## Exercise directions
Below are some records. Print exactly the lines between the one holding "متابعة (57, 305)" and the one holding "Áreas de Acceso Creativo de la… (619, 772)", inclusive, and nothing else.

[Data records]
--

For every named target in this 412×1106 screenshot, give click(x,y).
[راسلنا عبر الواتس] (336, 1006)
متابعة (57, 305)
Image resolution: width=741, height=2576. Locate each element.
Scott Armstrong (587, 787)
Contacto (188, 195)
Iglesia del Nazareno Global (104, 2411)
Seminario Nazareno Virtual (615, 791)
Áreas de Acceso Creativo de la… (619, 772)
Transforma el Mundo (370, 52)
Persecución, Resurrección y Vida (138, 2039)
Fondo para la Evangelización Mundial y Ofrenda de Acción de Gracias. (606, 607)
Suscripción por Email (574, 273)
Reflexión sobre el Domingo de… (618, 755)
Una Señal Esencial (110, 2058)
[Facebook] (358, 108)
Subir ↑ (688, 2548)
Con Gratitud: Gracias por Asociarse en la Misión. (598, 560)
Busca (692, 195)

--

## Final answer
متابعة (57, 305)
Image resolution: width=741, height=2576. Locate each element.
Scott Armstrong (587, 787)
Contacto (188, 195)
Iglesia del Nazareno Global (104, 2411)
Seminario Nazareno Virtual (615, 791)
Áreas de Acceso Creativo de la… (619, 772)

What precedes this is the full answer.